The couplets of the Spring Festival are couplets hung on the columns of a hall on Spring Festival’s Eve. It is called “Chun Lian” (春联) in Chinese. Being a unique literary form to China, the Couplets of the Spring Festival mostly describe the bustling atmosphere during the Spring Festival and express Chinese people’s hopes for prosperity in the New Year.

The origin of the couplets of the Spring Festival is “Tao Fu” (peach wood charms against evil). The history of Tao Fu can be traced back to more than 3000 years ago. At that time, people wrote the names of two gods who can control evil spirits on two pieces of peach wood. Tao Fu evolved into today’s couplets in Spring Festival during the Song Dynasty (960 A.D. — 1279 A.D.), and the peach wood was gradually replaced by two pieces of paper.

Except that the couplets of the Spring Festival in Buddhist temples are written on yellow paper, the couplets are usually written on red paper because red is the color of peach wood, and the color of red can bring good luck and defeat evil spirits. However, when there is a death in the family, the younger generation of the deceased cannot use red paper to write couplets of Spring Festival for three years in a row. They use white paper in the first year, green paper in the second year, and yellow paper in the last year. In some places, the younger generation even cannot use couplets during Spring Festival for three years to show their respect for the deceased.

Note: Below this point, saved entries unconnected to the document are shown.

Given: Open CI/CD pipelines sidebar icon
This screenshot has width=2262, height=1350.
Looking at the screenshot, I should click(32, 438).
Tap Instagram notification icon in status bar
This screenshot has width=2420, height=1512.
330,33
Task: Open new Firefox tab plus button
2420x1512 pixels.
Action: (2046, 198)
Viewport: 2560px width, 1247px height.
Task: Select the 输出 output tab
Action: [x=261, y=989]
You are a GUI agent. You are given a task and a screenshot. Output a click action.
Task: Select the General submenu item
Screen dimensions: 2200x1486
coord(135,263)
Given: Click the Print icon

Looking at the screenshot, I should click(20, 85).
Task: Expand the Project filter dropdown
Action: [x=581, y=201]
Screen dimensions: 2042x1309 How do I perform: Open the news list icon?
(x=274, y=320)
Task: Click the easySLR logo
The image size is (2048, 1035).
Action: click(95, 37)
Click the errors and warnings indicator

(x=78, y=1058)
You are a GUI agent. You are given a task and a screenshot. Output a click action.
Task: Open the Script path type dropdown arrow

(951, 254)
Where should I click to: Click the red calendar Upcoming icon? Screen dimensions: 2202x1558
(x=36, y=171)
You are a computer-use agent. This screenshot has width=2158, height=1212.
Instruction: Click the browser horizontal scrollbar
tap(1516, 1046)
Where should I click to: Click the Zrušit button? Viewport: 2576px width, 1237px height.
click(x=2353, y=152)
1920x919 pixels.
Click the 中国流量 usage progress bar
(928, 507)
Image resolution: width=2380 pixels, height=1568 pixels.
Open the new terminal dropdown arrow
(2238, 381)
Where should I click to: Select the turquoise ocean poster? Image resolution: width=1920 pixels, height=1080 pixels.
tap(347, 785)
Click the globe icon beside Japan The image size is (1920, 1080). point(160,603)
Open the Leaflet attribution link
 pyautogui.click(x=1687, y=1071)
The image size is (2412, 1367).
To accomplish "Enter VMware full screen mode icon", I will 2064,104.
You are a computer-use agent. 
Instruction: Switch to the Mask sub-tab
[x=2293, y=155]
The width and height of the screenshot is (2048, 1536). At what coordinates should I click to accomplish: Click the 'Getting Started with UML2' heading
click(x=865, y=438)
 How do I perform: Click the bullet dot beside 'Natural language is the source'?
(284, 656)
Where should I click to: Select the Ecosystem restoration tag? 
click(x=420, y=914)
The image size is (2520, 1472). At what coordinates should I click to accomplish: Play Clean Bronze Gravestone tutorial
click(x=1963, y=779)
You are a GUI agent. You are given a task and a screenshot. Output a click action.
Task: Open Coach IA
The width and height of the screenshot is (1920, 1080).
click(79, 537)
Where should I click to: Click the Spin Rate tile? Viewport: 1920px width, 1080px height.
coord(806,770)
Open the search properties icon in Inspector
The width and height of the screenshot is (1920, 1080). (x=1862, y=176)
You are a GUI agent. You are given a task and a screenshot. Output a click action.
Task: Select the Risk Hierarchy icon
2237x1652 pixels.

Mostly, the couplets of Spring Festival are glued to the front door frame. Sometimes, families also paste couplets on the doors of the pigpen, kennel, pheasantry, and so on, hoping that the domestic animals are all thriving and healthy. Some families even paste couplets on both sides of the picture or statue of a god or the Buddha, hoping that the god or Buddha can bless the whole family and give them a smooth and prosperous year.

Generally, The Spring Couplet is composed of two antithetical sentences on both sides of the door. The couplets are read from top to bottom and the first line starts from the right. Apart from the two lines, some couplets even have a horizontal scroll bearing an inscription, usually an auspicious phrase, above the gate. It is read from right to left.